▶ Quoted text
┄┄┄┄┄┄

584. Even Coke (Second Institute, p. 27) has to confess that for the purposes of this chapter at least he must abandon the attempt made elsewhere (Ibid., p. 4, and p. 45) to bring the villeins into the class of freemen. Under the plea that the villein was relatively free as against third parties except his lord, he claimed for him all the benefits secured by anticipation in chapter 1 of the Charter, and he made a special application of the same doctrine in connection with the right to judicium parium secured to all freemen by chapter 39 (q.v.). Here, however, he is forced to admit the distinction between freeman and villein, the former term being, for the purpose of amercements, virtually identified with “freeholder.”

585. See note by editors of Dialogus de Scaccario, p. 207.

586. Madox, I. 527.

587. Reeves, History of English Law, I. 248 (Third Edition) says “Upon this chapter was afterwards framed the writ de moderata misericordia, for giving remedy to a party who was excessively amerced.”

588. Rotuli Chartarum, 51.

589. See Select Charters, 108.

590. See Birch, Historical Charters of London, p. 5.

591. Ibid., p. 11.

┄┄┄┄┄┄

▶ Task instructions
Duplicate the notes above word for word, copying everything from "585. See note" down to "London, p. 5.".

▶ Collected material
┄┄┄┄┄┄

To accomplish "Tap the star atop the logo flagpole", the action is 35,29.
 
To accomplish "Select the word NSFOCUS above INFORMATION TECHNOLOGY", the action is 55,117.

┄┄┄┄┄┄

▶ Solution to this task
585. See note by editors of Dialogus de Scaccario, p. 207.

586. Madox, I. 527.

587. Reeves, History of English Law, I. 248 (Third Edition) says “Upon this chapter was afterwards framed the writ de moderata misericordia, for giving remedy to a party who was excessively amerced.”

588. Rotuli Chartarum, 51.

589. See Select Charters, 108.

590. See Birch, Historical Charters of London, p. 5.